About artist

Spanish musician Jairo Zavala despite having a long career in many Spanish rock bands such as Amparanoia, Vacazul, Los Coronas, and Calexico has finally sought to do things on his own—as a solo project called Depedro. His self-titled debut has an interesting sound that I’m sure would suit Quentin Tarentino’s or Robert Rodriguez’s fancy for their next soundtrack. It exudes a bluesy, yet psychedelic sound all found in the confines of Latin music that would make complete sense as background music in Pulp Fiction, Desperado or old 60’s and 70’s spy films.

It is evident from just the first few samplings of the CD that, while most of the tracks have a similar sound with the utilization of flamenco/acoustic guitars, horns, bass and drums, Zavala does like to vary his approach. “Tomorrow” essentially is a slow ballad with guitars and piano, “Como el viento” on the other hand starts slow with horns but turns into a flamenco-based track and “Comanche” is a faster song that combines flamenco with electric guitar.

Considering the type of music, there is a lot of depth. Zavala really knows how to compose a song from the instruments to the vocal melodies.

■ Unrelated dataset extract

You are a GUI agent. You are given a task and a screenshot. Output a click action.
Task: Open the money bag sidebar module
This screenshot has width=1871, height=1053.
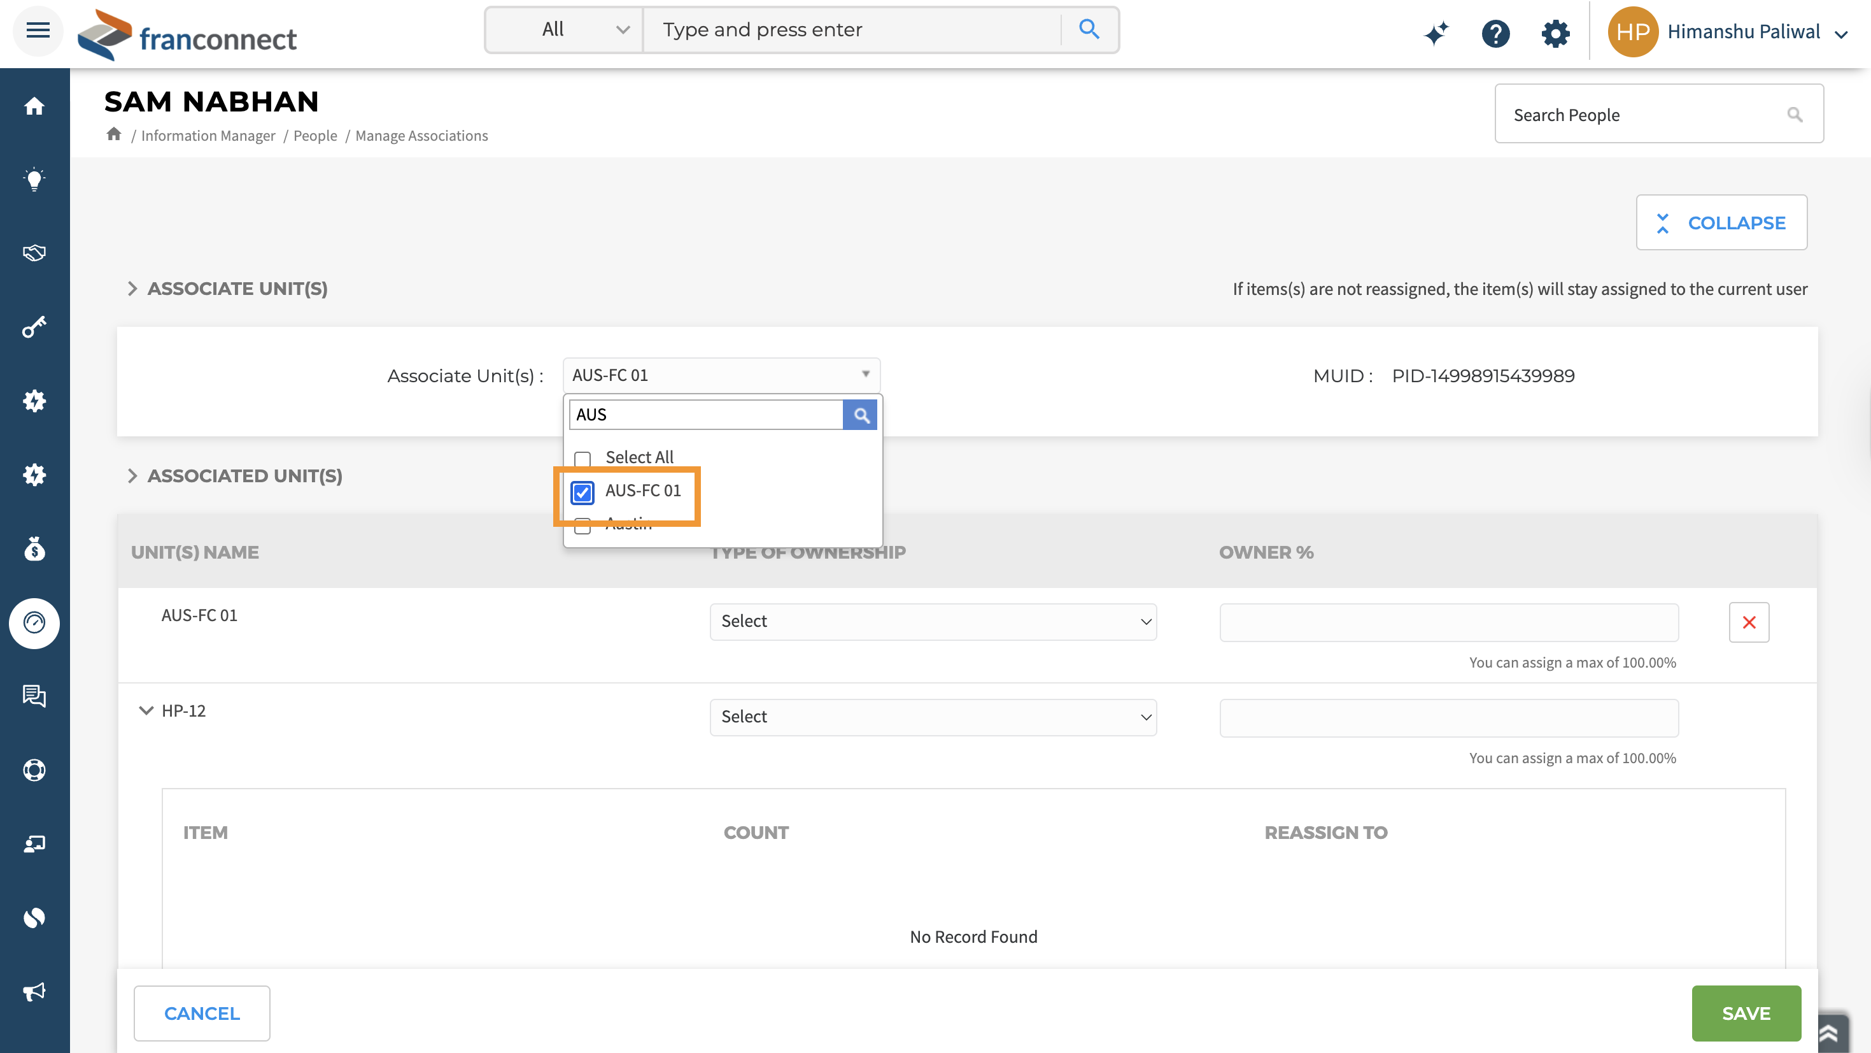point(34,549)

His guitar playing is pretty good, but it isn’t a style that is going to blow your mind. He doesn’t do solos, but he has a keen ear for rhythm and is a superb picker. Another element that stands out through the entirety is how well-versed he is with the different types of guitars he plays on the album.

Compositionally though, it isn’t just his knowledge of the guitar that makes his sound unique. His choices in placing other instruments within the tracks are key proponents to the album’s success. This is especially evident in his usage of horns which, ultimately, is what gives certain tracks such as “Don’t Leave Me Now” that psychedelic/atmospheric sound. He doesn’t overuse them; instead, he places them in subtle fashion instead of mashing it with the basic sound of the band.
(Static Multimedia,

Vocally, Zavala isn’t a particularly standout singer, but he definitely isn’t bad either. Simply put, his vocals fit the music he is singing over. He has a soft mid-range that is very pleasant to the listener’s ear. While most of the tracks are in Spanish, with very few selective segments in English, it doesn’t take away from the experience if you are not fluent in the language. Zavala has a conviction to his vocals and exudes just the right of emotion.

Without a shadow of a doubt, Jairo Zavala is a talented musician. At the same time though, his self-titled solo debut Depedro is not going to break any ground. Most likely in one form or another, most people have heard the sounds featured here, whether it has been on the Pulp Fiction soundtrack or from various other Spanish rock acts out there today.